TASK
Every line below needs to be returned exactly as written.

Saved data entries

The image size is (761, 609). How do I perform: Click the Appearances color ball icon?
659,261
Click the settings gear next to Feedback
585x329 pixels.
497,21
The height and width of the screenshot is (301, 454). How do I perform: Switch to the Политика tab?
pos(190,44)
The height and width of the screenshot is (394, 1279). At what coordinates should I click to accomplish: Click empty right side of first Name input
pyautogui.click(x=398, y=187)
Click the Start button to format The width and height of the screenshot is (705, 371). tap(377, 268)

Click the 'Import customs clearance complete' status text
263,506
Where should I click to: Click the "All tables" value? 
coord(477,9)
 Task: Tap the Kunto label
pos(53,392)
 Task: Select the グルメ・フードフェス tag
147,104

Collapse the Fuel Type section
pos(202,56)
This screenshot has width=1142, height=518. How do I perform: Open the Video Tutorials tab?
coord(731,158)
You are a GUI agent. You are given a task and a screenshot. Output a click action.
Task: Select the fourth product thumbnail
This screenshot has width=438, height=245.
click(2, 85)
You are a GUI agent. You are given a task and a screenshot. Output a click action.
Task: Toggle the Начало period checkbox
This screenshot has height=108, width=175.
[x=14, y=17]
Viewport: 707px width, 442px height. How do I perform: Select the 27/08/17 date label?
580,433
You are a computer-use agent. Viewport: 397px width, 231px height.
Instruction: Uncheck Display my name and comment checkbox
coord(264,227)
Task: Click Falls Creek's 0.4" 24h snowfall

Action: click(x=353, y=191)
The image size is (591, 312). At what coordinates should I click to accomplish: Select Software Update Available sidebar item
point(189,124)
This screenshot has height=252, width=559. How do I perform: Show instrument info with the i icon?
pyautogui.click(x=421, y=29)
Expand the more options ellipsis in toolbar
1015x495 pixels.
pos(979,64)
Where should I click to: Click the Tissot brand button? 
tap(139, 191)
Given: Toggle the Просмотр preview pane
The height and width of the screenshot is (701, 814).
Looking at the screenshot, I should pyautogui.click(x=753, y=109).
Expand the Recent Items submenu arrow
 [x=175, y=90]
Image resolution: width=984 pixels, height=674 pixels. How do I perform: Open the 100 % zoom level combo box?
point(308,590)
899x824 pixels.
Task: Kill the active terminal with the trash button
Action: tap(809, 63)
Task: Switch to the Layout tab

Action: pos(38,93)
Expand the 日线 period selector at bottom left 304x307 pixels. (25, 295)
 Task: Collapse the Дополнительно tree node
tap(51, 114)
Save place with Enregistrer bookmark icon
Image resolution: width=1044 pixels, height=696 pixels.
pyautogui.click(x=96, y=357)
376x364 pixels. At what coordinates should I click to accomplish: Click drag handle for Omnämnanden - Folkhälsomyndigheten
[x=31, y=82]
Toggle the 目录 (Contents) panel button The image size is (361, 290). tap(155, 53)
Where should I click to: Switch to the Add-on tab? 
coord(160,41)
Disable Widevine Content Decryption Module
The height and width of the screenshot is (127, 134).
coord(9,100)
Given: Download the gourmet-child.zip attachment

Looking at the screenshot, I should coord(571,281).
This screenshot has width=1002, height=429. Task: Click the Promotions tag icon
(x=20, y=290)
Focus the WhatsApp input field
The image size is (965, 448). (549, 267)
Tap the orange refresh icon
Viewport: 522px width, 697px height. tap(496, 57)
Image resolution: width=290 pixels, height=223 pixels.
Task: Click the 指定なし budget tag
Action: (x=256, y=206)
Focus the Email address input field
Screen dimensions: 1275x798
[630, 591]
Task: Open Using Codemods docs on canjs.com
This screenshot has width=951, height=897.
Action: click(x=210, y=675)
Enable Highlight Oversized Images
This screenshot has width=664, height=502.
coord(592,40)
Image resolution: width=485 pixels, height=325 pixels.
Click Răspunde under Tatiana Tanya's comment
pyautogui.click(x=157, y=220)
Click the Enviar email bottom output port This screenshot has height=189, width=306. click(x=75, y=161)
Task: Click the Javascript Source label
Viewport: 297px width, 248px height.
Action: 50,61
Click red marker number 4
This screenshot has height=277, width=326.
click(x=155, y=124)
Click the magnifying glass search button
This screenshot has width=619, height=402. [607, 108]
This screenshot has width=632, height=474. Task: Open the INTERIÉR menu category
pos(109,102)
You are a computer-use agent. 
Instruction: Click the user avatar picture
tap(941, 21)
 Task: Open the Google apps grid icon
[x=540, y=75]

SOLUTION
The image size is (761, 609). How do I perform: Click the Appearances color ball icon?
659,261
Click the settings gear next to Feedback
585x329 pixels.
497,21
The height and width of the screenshot is (301, 454). How do I perform: Switch to the Политика tab?
pos(190,44)
The height and width of the screenshot is (394, 1279). At what coordinates should I click to accomplish: Click empty right side of first Name input
pyautogui.click(x=398, y=187)
Click the Start button to format The width and height of the screenshot is (705, 371). tap(377, 268)

Click the 'Import customs clearance complete' status text
263,506
Where should I click to: Click the "All tables" value? 
coord(477,9)
 Task: Tap the Kunto label
pos(53,392)
 Task: Select the グルメ・フードフェス tag
147,104

Collapse the Fuel Type section
pos(202,56)
This screenshot has width=1142, height=518. How do I perform: Open the Video Tutorials tab?
coord(731,158)
You are a GUI agent. You are given a task and a screenshot. Output a click action.
Task: Select the fourth product thumbnail
This screenshot has width=438, height=245.
click(2, 85)
You are a GUI agent. You are given a task and a screenshot. Output a click action.
Task: Toggle the Начало period checkbox
This screenshot has height=108, width=175.
[x=14, y=17]
Viewport: 707px width, 442px height. How do I perform: Select the 27/08/17 date label?
580,433
You are a computer-use agent. Viewport: 397px width, 231px height.
Instruction: Uncheck Display my name and comment checkbox
coord(264,227)
Task: Click Falls Creek's 0.4" 24h snowfall

Action: click(x=353, y=191)
The image size is (591, 312). At what coordinates should I click to accomplish: Select Software Update Available sidebar item
point(189,124)
This screenshot has height=252, width=559. How do I perform: Show instrument info with the i icon?
pyautogui.click(x=421, y=29)
Expand the more options ellipsis in toolbar
1015x495 pixels.
pos(979,64)
Where should I click to: Click the Tissot brand button? 
tap(139, 191)
Given: Toggle the Просмотр preview pane
The height and width of the screenshot is (701, 814).
Looking at the screenshot, I should pyautogui.click(x=753, y=109).
Expand the Recent Items submenu arrow
 [x=175, y=90]
Image resolution: width=984 pixels, height=674 pixels. How do I perform: Open the 100 % zoom level combo box?
point(308,590)
899x824 pixels.
Task: Kill the active terminal with the trash button
Action: tap(809, 63)
Task: Switch to the Layout tab

Action: pos(38,93)
Expand the 日线 period selector at bottom left 304x307 pixels. (25, 295)
 Task: Collapse the Дополнительно tree node
tap(51, 114)
Save place with Enregistrer bookmark icon
Image resolution: width=1044 pixels, height=696 pixels.
pyautogui.click(x=96, y=357)
376x364 pixels. At what coordinates should I click to accomplish: Click drag handle for Omnämnanden - Folkhälsomyndigheten
[x=31, y=82]
Toggle the 目录 (Contents) panel button The image size is (361, 290). tap(155, 53)
Where should I click to: Switch to the Add-on tab? 
coord(160,41)
Disable Widevine Content Decryption Module
The height and width of the screenshot is (127, 134).
coord(9,100)
Given: Download the gourmet-child.zip attachment

Looking at the screenshot, I should coord(571,281).
This screenshot has width=1002, height=429. Task: Click the Promotions tag icon
(x=20, y=290)
Focus the WhatsApp input field
The image size is (965, 448). (549, 267)
Tap the orange refresh icon
Viewport: 522px width, 697px height. tap(496, 57)
Image resolution: width=290 pixels, height=223 pixels.
Task: Click the 指定なし budget tag
Action: (x=256, y=206)
Focus the Email address input field
Screen dimensions: 1275x798
[630, 591]
Task: Open Using Codemods docs on canjs.com
This screenshot has width=951, height=897.
Action: click(x=210, y=675)
Enable Highlight Oversized Images
This screenshot has width=664, height=502.
coord(592,40)
Image resolution: width=485 pixels, height=325 pixels.
Click Răspunde under Tatiana Tanya's comment
pyautogui.click(x=157, y=220)
Click the Enviar email bottom output port This screenshot has height=189, width=306. click(x=75, y=161)
Task: Click the Javascript Source label
Viewport: 297px width, 248px height.
Action: 50,61
Click red marker number 4
This screenshot has height=277, width=326.
click(x=155, y=124)
Click the magnifying glass search button
This screenshot has width=619, height=402. [607, 108]
This screenshot has width=632, height=474. Task: Open the INTERIÉR menu category
pos(109,102)
You are a computer-use agent. 
Instruction: Click the user avatar picture
tap(941, 21)
 Task: Open the Google apps grid icon
[x=540, y=75]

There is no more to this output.